Providing written instructions, the opinion says, “could have potentially cured any prejudice caused by the allegedly sleeping juror.”

Oral Argument

While the opinion refers to the allegation of a juror having slept through the instructions as being “uncontroverted,” Assistant U.S. Attorney Bram Alden told the judges at oral argument in  Pasadena on Aug. 19:

“I did not see a sleeping juror. Neither did my colleague.”

He insisted that if there was error, it was “harmless” because “the evidence here is so overwhelming” and because his co-counsel, in closing argument, went over each of the instructions.
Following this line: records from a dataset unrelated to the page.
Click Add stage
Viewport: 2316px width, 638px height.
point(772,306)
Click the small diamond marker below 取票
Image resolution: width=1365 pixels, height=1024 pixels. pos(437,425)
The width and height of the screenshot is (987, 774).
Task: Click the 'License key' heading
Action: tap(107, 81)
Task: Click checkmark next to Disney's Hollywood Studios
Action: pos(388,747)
Circuit Judge Consuelo M. Callahan said:

“Judge Real said something like, ‘Well, OK—even if their eyes are closed, that doesn’t mean the person’s sleeping, and I didn’t see anyone sleeping.’ Is that some sort of finding that they weren’t sleeping—or what do we do with that?”

Alden responded that it should be viewed as a finding.

Defendant’s Lawyer

In rebuttal, Deputy Federal Public Defender Alexandra Yates explained that an allegation of a juror being asleep was made twice. On the second occasion, when Real was told that a juror was asleep while instructions were read, she said, Real “made no response at all—and the only response from the prosecutor was, ‘I didn’t notice.’ ”

Yates noted that Real was asked to provide jurors with copies of the instructions and declined to do so.

In her opening remarks, Yates did not discuss the sleeping juror, concentrating on a search-and-seizure issue. The circuit judges found that under the circumstances, suppression of evidence was not warranted.

Real had sentenced Brewer to 10½ years in prison.

The case is United States v. Brewer, 16-50411.